DİYALOĞUN GELDİĞİ
SAFHA - MÜSLÜMAN İSEVİLERİ
Diyalog meselesini ele aldığımızda
bazı kardeşler hemen tepki gösteriyor, tenkitlerden rahatsız oluyorlar. Şayet
sözlerimizde haklı değilsek zorlanmalarına gerek yok. Haklı isek o halde
hallerini düzeltmelerini beklemek te bizim hakkımızdır, zira kimsenin zararına
razı olmamız düşünülemez. Biz islam kardeşiliği çerçevesinde ikazlarımıza devam
edelim, nasibi olan hisesini alır, hatamız varsa usulüne göre uyarılarınızı
dinleriz.
Aşağıya aldığımız birkaç satır yazı,
diyalog ile meşgul olan –genç adam sitesinden- alınmıştır. Yazı, E. Şimşek
tarafından yazılan “Hz.İsa'nın (as) nuzülü ve Peygamberimiz'e (sav) ümmet
olma keyfiyeti” başlıklı yazının son
kısımlarındadır. İsa a.s ın inişi anlatılırken bedenen inişi zikredilmiş ama,
daha genel olarak şahsı manevi (mana itibarıyla isa’nın a.s. ihtiva ettiği
konum) dikkate alınması tavsiye edilmiştir. Bu açıklamalarına da Bediuzzaman’ın
risalelerinden deliller getirmiştir. Onların tafsilatını bir tarafa bırakalım
da zikredeceğimiz bir bölüme dikkatinizi çekelim:
<<<Hz.İsa’nın (a.s.) hakikî
dini ile İslâm hakikatlerini bir araya getirmeye çalışacak olan bu topluluğa
Bediüzzaman, “Müslüman İsevîleri” unvanını vermiştir. (Genç Adam
Sitesinden)>>>
Burda zikredilen önemli iki husus
var, biri isevilikle islamı birleştirmeye çalışmak, diğeri bu hizmeti yapanlara
–müslüman isevi- ismini vermek. Yazımız, bu iki konunun etrafında olacaktır.

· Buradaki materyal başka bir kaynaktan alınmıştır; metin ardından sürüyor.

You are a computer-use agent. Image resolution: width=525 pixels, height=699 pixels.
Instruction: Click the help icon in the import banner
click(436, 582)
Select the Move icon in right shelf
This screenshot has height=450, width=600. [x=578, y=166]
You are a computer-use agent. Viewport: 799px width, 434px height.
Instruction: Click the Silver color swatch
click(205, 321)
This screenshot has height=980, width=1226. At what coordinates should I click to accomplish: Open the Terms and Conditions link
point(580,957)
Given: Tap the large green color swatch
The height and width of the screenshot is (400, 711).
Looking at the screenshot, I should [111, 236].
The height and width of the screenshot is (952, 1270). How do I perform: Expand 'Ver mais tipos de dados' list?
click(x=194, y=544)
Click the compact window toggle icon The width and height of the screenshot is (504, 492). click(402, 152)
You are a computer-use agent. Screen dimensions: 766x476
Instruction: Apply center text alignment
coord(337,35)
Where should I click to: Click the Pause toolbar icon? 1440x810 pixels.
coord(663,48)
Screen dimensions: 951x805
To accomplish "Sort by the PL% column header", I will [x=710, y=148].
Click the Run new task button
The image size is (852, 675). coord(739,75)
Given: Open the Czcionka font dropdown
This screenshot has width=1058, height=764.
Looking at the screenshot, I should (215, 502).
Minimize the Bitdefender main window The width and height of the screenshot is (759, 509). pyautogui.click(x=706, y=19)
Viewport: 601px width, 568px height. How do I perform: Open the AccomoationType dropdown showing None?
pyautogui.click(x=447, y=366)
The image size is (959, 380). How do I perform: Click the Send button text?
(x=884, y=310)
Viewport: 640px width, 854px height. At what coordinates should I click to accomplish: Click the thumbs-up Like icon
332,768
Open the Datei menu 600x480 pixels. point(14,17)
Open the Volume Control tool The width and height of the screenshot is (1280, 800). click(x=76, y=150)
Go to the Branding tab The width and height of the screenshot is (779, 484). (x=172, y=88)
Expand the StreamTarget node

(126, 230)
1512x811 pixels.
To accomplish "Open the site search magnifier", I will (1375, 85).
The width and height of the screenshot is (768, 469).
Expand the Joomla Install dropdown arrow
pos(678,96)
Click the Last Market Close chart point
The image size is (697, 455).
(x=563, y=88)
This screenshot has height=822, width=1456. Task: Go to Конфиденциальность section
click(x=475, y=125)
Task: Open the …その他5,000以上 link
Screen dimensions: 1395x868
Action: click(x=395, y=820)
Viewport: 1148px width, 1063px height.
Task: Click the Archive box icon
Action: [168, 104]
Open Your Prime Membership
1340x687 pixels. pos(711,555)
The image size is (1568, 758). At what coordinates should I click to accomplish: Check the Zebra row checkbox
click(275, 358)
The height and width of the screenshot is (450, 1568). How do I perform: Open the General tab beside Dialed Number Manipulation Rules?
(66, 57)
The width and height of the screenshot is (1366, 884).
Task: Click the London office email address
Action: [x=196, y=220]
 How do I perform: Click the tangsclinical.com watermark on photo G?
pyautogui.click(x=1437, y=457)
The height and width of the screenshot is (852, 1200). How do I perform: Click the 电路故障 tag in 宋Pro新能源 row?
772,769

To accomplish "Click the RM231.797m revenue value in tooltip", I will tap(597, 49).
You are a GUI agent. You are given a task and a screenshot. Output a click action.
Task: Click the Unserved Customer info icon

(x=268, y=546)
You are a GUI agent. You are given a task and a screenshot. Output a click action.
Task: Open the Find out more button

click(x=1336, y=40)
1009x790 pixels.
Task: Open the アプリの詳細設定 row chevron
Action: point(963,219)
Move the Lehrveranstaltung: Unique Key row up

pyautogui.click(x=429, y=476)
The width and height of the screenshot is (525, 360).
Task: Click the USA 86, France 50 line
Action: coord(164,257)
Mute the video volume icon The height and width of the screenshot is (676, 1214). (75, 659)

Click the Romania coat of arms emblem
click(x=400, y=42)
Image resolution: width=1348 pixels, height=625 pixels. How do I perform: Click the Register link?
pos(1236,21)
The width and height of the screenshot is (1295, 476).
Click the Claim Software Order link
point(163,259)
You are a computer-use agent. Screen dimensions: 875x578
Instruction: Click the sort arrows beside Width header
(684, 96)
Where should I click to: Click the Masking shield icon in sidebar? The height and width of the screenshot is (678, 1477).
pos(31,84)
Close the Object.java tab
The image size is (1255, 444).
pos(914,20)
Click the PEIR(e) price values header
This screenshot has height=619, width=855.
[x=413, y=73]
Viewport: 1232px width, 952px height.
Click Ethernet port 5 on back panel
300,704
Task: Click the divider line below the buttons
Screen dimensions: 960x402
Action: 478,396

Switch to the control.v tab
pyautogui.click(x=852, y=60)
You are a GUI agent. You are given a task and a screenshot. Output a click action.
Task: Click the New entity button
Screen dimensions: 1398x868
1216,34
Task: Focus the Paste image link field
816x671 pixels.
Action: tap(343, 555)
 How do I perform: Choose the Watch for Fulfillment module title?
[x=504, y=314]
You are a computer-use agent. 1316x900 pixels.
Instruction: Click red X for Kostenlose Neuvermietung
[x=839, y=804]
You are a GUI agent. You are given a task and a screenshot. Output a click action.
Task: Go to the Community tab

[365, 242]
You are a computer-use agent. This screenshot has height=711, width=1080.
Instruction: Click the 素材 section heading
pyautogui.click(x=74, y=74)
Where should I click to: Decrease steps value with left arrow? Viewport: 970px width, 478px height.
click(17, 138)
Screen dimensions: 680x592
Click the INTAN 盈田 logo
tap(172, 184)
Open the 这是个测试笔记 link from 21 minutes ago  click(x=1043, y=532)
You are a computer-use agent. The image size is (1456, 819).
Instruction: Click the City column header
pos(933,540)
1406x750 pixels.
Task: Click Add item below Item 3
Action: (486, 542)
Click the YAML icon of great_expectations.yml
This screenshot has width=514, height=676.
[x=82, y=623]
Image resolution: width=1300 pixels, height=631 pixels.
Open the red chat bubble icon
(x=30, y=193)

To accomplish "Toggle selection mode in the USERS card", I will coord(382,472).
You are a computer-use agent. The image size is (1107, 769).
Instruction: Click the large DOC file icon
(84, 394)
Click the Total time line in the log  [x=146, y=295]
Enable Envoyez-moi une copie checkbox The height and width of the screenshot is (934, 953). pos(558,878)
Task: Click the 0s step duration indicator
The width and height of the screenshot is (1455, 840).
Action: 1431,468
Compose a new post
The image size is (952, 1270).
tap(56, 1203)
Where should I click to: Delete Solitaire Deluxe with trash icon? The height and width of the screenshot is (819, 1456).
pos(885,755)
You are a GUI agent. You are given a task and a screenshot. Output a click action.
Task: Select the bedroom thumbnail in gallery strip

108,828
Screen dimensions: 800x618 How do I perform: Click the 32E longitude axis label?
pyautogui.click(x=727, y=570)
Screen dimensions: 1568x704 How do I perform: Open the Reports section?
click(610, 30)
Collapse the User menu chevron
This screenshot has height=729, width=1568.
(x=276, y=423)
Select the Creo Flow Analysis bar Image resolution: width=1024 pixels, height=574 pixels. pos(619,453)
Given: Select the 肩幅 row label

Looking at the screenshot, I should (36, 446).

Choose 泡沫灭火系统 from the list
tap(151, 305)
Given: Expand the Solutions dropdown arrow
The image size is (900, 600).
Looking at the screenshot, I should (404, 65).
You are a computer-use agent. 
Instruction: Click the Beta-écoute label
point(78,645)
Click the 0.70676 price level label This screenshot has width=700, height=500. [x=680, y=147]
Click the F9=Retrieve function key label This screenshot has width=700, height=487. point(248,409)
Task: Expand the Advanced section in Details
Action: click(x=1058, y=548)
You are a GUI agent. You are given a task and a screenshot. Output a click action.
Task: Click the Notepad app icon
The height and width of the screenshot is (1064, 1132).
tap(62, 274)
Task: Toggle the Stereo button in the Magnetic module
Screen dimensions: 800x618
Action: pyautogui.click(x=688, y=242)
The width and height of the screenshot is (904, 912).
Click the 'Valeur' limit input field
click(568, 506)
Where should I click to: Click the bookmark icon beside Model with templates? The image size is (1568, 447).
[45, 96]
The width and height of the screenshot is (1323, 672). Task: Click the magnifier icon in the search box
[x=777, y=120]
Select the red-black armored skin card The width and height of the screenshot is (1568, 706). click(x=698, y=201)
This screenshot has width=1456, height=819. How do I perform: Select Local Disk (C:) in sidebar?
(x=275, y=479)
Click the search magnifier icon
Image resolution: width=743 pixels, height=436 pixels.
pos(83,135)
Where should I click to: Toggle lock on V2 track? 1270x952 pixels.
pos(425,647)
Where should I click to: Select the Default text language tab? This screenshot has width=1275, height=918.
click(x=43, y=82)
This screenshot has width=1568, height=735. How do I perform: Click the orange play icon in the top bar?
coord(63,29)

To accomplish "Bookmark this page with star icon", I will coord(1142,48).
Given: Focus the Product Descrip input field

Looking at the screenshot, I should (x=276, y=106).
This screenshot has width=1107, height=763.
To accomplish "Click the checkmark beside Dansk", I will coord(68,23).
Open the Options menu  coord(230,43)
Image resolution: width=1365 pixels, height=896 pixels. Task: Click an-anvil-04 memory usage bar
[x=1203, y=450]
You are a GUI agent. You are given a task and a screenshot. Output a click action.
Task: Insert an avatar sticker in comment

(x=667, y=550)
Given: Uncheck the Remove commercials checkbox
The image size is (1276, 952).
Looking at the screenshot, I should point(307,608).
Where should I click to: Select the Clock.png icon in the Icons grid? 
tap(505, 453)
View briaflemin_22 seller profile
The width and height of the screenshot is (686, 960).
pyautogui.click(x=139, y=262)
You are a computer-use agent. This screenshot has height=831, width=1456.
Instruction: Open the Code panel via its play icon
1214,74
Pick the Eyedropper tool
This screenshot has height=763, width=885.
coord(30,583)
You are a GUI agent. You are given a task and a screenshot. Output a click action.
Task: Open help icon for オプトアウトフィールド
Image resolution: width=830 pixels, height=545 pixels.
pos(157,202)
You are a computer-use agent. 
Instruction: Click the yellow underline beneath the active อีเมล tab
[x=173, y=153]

1. Husus: İsa’nın a.s. dini
hakikisi: Yani asıl
ilk gelen hıristiyanlık demekse, bunda kimsenin itirazı ve tartışma yapması söz
konusu değildir, zira İsa. a.s. da Allahu teala’nın seçkin ulu-l azim bir
peygamberidir. Onun da dininde, sadece Allaha kulluk, namaz, zekat ve diğer
genel hükümler vardı.
Eğer şu sözden bu zamandaki
hıristiyanların bir kısmının yaşadığı mezheb ve ekol kasdediliyorsa, bunun
hakiki isevilik olduğunu kim, nasıl iddia edebilir? Bu iddianın bir ipucunu da
bize göstersinler de biz de onlara uygun şekilde davranalım.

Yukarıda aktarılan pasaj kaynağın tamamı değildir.